During his postdoc fellowship with Timothy Springer at Harvard, Dr. Xie I determined the electron microscopic (EM) structures of two leukocyte I-domain containing integrins (L2 andX2) for the first time (working with Nori Nishida). Three distinctive conformations were identified and the transition between a bent conformation and two extended conformations was suggested as a universal mechanism for integrin activation. Integrin aXb2 has every unfavorable features haunting structural studies, such as high molecular weight (>200KDa), heterodimer, disulfide-bond, highly glycosylated, sticky (the protein literally binds almost everything including plastic tube, glass, BSA and so on), and extremely flexibility, the crystal diffracted very poorly, and getting the phase remained one of the biggest obstacles for structural determination. Dr. Xie spent eight years and finally solved the long-waiting crystal structure of integrin aXb2, which is also the first crystal structure of complement receptor (working with Jianghai Zhu).
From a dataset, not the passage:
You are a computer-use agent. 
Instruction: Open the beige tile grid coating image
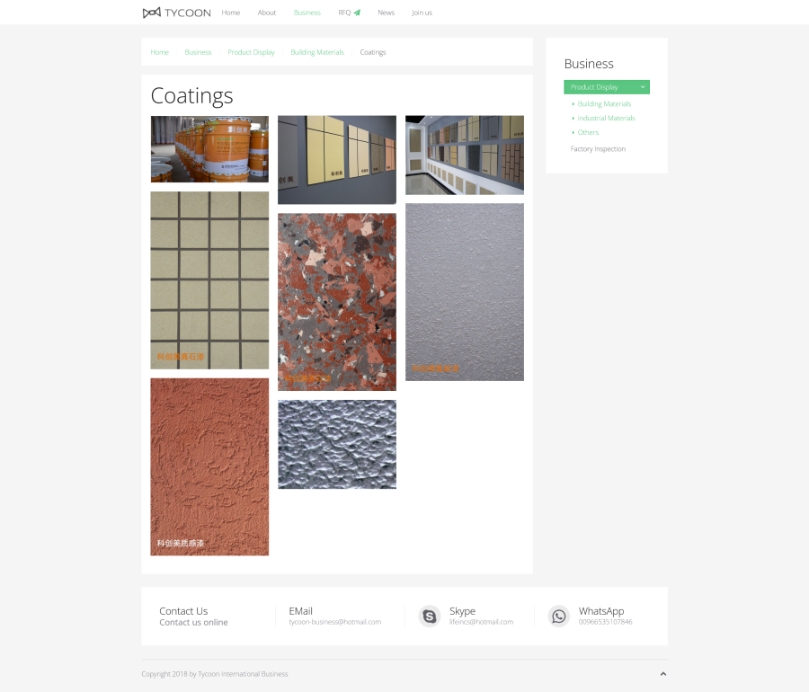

The work has been done during this stage by Dr. Xie and other Scientists, explain at the molecular level how immunologically important integrins become activated in the immunological synapse in immune responses, at the leukocyte-endothelial interface in leukocyte trafficking from blood to tissues, and in phagocytosis of opsonized pathogens.
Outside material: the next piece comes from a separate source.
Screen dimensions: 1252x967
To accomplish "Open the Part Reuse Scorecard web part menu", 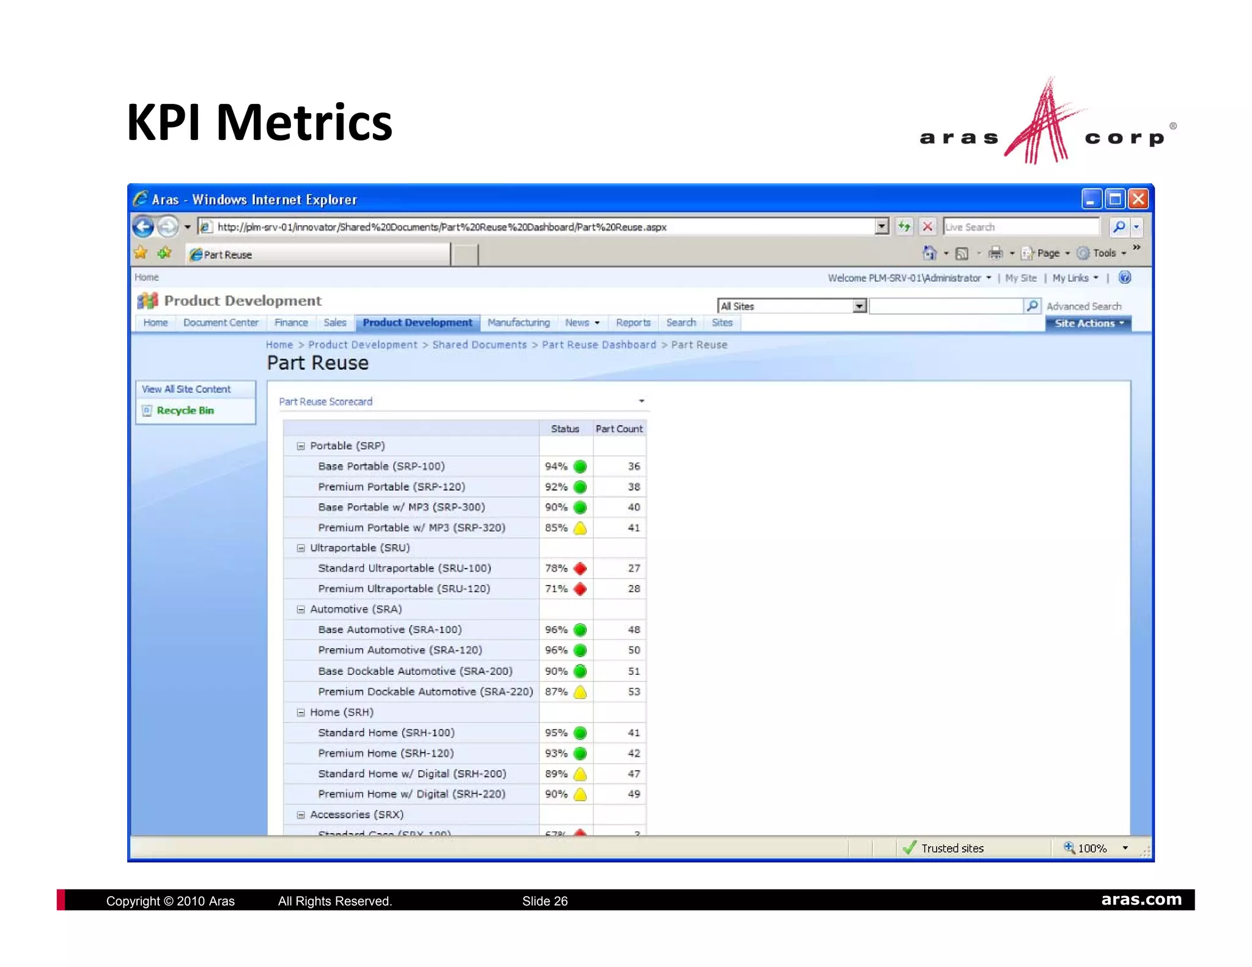I will (641, 402).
Dr. Can Xie's academic interests now focus on the the molecular mechanism of (I) animal magnetoreception, migration and navigation, (II) structural color, dynamic color change and bio-invisibility. As Dr. Hans Frauenfelder proposed in Physical Biology 2014, ‘Ask not what physics can do for biology—ask what biology can do for physics’, Dr. Xie's lab has been working on the interface between the biological and physical worlds. And he loves it.